Fusion at his age would be unusual. Not impossible, but unusual. JSpA tends to only show up on MRI's - if SI joint damage is bad enough to show up on x-rays, it's usually called Juvenile Ankylosing Spondylitis (which is what M was eventually diagnosed with and is quite rare, especially in a girl).

It's worth doing MRI's of his back to have a baseline - that way you can tell whether Humira is working or not in the future. M has yearly MRI's to see how much the JAS is progressing. S only has MRI's when she's flaring - her last one was 2.5 years ago (because she is doing well on Humira + MTX).

Kids are much more likely to have pain in peripheral joints (Joints other than the spine and hips count as peripheral).
M has pain in her SI joints, spine, ribs, hips, fingers, knees, heels, jaw and elbows. She's had pain in her wrists in the past but they're not an issue any more thankfully. S has (some) pain in her SI joints, hips, knees, wrists and ankle.

My husband, on the other hand, has only had pain in his spine, SI joints, hips and ankle. His spine is now partially fused and he's had his hips replaced but has been in remission (basically no pain) for years!

There's a book called "It's Not Just Growing Pains" written by a well-known pediatric rheumatologist that has a good section on JSpA. It's a bit dated in terms of treatments but still has some good info.

In our experience, seeing a pediatric rheumatologist is definitely worth it. They seem to understand JSpA better than adult rheumatologists and treat it more aggressively. We had a really hard time finding a good adult rheumatologist for S.

I hope C feels better soon. A wrist brace might help. Keep calling the ped rheumatologist's office! Sometimes they get annoyed and squeeze you in

Let us know if you have other questions!

 

[Farmwife]

I hope he's feeling better soon, Clash. It's no fun to be in that much pain.

 

[Clash]

Thanks you guys rock! When C flew off the table as she pressed at that low low left side of his back, she was quick to say definitely JSpA. I believed her because it explained the back pain C had experienced for so long. But I wasn't sure where this wrist pain fit in.

Also, I'm concerned the ped. Rheumatologist may see it another way and just say it's his CD and blow C off since the back pain has subsided and he has good range of motion.

 

[Maya142]

C may have signs of JSpA in his back that you can't see - flattening of the back, poor spinal mobility.
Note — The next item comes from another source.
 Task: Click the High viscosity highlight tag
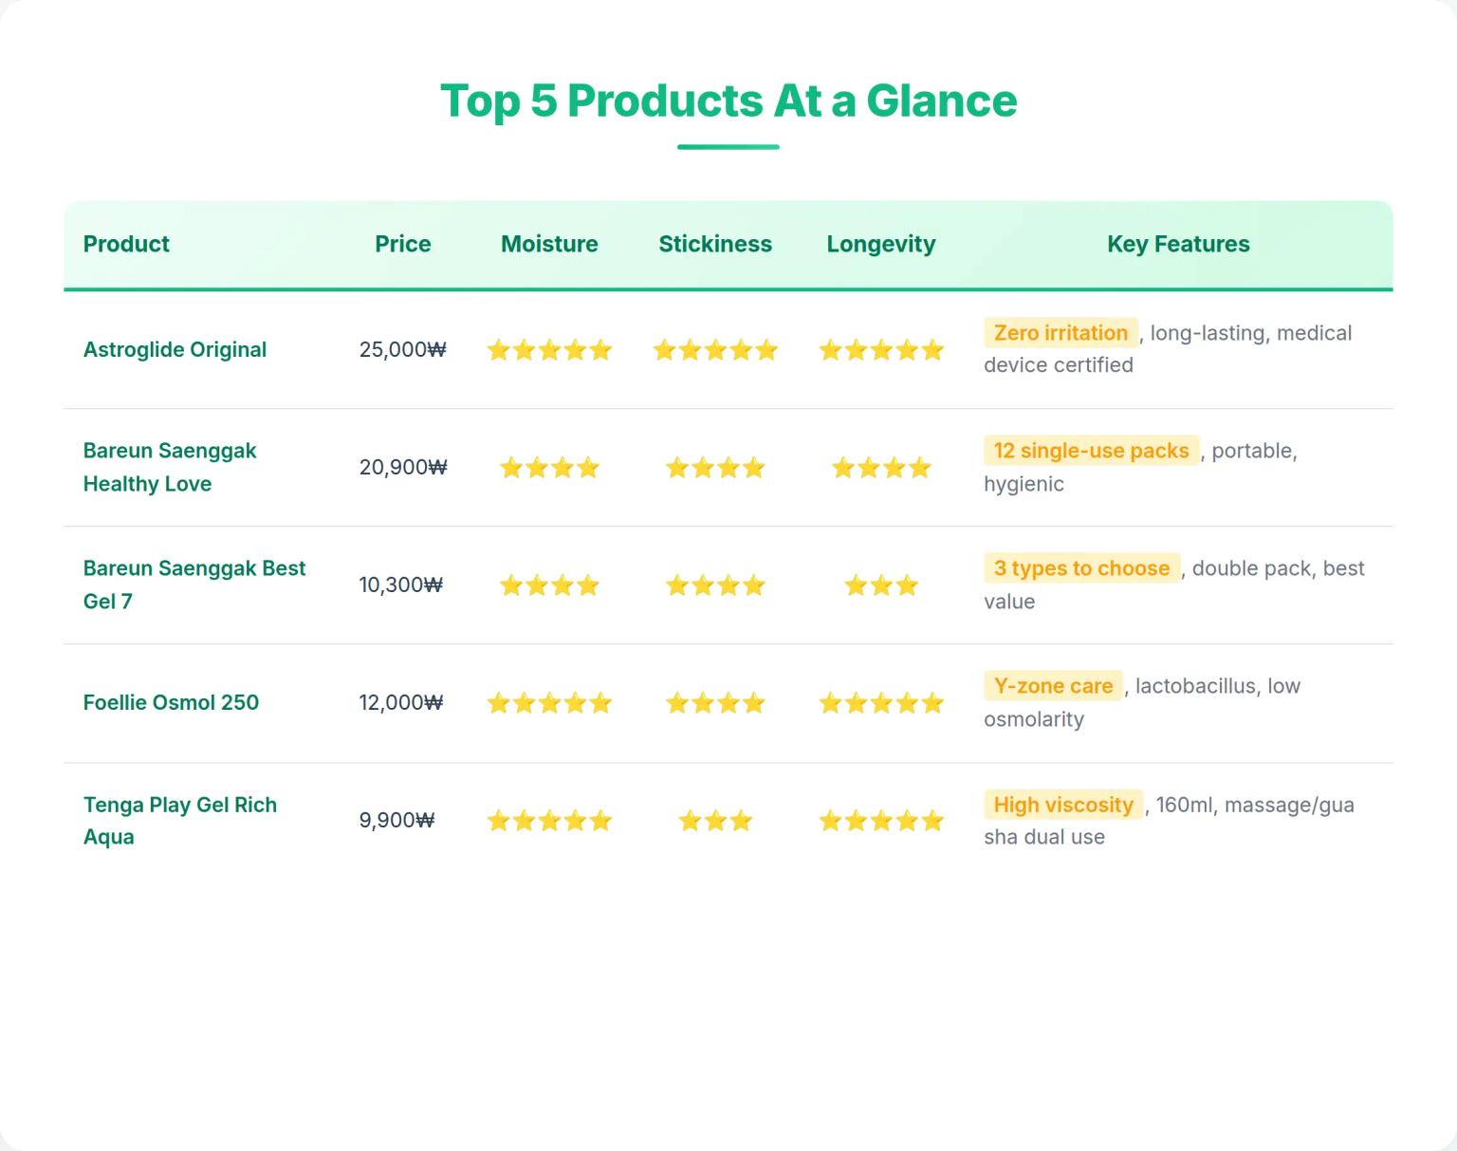click(1063, 805)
An MRI might show erosions if he's had back pain on and off for years. Just emphasize the back pain and the fact that his joints have flared when his CD has been quiet (right?! I vaguely remember that).
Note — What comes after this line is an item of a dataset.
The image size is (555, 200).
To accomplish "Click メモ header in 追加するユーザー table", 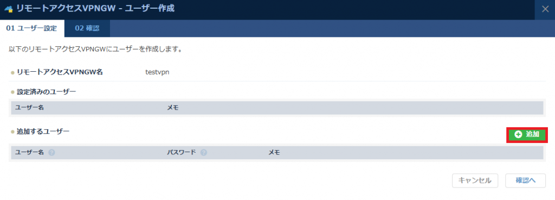I will click(x=274, y=153).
Many kids are diagnosed with JSpA without SI joint pain because it generally develops after a few years in kids. I wouldn't worry too much.

 

[kimmidwife]

Clash,
Insist on imaging. We saw a Peds rheumotologist a while back who totally blew us off. We really need to find a new one as Caitlyn has constant joint pain and gets back pain at time. Her genetic screen from 23 and me showed her at risk for JSpa.

 

[Maya142]

Kimmidwife, if you are near New York City then I can recommend a good pediatric rheumatologist.

 

[kimmidwife]

Maya,
Yes. I can see if they take our insurance.